▶ HOW TO COMPLETE THIS TASK:
Among the lines of the data, copy those that hold "Show".

▶ TASK MATERIAL:
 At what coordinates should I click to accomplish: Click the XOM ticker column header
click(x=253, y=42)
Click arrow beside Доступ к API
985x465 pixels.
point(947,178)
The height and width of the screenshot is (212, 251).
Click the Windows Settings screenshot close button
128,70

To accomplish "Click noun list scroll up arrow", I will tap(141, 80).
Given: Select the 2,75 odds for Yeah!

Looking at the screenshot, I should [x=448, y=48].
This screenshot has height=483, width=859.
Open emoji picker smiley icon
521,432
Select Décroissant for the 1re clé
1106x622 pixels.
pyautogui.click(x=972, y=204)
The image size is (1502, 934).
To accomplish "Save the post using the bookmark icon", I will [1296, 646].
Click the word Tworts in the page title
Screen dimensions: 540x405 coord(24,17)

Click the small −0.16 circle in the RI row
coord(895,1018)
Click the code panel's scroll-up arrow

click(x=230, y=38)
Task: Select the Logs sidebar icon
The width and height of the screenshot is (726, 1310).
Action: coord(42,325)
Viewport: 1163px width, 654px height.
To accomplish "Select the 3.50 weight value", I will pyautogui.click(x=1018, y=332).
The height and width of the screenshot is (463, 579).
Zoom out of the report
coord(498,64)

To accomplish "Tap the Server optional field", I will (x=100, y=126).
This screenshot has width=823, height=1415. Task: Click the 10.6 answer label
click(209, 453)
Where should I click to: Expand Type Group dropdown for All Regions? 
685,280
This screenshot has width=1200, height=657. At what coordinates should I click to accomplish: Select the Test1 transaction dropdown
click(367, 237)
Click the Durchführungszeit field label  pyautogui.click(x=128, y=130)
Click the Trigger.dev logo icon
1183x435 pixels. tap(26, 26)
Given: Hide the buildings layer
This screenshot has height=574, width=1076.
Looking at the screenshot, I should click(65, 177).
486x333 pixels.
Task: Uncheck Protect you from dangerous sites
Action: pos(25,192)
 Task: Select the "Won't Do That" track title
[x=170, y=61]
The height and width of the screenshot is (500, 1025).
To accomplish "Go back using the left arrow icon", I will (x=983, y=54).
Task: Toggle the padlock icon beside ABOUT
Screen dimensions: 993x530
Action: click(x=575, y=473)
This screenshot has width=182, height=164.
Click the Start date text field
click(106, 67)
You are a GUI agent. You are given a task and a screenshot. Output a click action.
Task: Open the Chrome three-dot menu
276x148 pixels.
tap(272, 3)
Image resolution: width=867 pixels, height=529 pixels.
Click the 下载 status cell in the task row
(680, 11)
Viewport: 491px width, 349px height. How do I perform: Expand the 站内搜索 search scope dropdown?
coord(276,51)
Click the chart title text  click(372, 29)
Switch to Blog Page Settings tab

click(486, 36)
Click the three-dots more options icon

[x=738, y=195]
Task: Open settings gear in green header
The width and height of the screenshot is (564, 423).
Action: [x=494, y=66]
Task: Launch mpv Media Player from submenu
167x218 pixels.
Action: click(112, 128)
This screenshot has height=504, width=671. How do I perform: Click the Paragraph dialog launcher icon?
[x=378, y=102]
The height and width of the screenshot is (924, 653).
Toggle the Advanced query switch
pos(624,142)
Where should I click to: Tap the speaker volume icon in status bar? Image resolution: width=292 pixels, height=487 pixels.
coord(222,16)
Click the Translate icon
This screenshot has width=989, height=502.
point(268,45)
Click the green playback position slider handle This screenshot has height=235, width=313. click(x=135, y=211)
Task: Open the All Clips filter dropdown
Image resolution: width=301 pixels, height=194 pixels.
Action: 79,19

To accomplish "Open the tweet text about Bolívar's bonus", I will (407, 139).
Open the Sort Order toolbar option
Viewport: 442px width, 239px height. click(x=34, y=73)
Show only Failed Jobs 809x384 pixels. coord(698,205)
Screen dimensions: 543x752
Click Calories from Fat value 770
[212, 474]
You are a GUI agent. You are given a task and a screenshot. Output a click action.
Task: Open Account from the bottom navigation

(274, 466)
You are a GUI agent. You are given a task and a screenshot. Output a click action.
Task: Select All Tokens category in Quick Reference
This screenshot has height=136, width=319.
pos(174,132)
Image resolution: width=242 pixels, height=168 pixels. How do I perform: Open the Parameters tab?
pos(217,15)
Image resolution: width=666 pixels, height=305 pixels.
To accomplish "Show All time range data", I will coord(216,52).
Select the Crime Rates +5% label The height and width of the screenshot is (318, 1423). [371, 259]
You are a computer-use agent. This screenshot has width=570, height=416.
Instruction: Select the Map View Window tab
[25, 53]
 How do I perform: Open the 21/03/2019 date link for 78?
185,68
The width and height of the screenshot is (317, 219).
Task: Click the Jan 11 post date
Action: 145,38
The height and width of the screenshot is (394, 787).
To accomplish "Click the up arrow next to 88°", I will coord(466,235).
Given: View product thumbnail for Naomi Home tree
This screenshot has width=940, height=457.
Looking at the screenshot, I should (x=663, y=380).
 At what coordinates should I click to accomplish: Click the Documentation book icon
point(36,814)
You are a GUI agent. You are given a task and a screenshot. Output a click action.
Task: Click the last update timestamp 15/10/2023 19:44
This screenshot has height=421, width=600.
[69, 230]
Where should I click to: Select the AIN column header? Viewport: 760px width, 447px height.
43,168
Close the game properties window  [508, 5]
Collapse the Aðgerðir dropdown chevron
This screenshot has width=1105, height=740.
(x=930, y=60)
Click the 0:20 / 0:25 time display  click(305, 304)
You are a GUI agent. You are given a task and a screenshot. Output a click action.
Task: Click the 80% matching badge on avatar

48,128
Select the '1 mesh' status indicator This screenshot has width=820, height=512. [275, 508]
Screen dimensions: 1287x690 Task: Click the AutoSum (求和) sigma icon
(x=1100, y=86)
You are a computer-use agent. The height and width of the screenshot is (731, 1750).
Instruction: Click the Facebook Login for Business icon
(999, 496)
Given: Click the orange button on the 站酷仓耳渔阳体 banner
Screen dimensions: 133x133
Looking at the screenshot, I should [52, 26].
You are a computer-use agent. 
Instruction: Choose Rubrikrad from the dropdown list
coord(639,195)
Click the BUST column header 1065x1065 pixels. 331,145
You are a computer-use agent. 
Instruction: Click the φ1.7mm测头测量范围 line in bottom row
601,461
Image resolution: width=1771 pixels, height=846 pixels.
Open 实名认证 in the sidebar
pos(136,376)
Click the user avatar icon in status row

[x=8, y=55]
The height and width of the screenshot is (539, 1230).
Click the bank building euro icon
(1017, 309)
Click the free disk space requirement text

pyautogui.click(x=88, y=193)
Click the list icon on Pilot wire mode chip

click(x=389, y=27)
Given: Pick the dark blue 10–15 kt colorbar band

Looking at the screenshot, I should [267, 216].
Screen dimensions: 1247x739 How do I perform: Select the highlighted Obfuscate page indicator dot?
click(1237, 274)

▶ REPLY:
Show only Failed Jobs 809x384 pixels. coord(698,205)
To accomplish "Show All time range data", I will coord(216,52).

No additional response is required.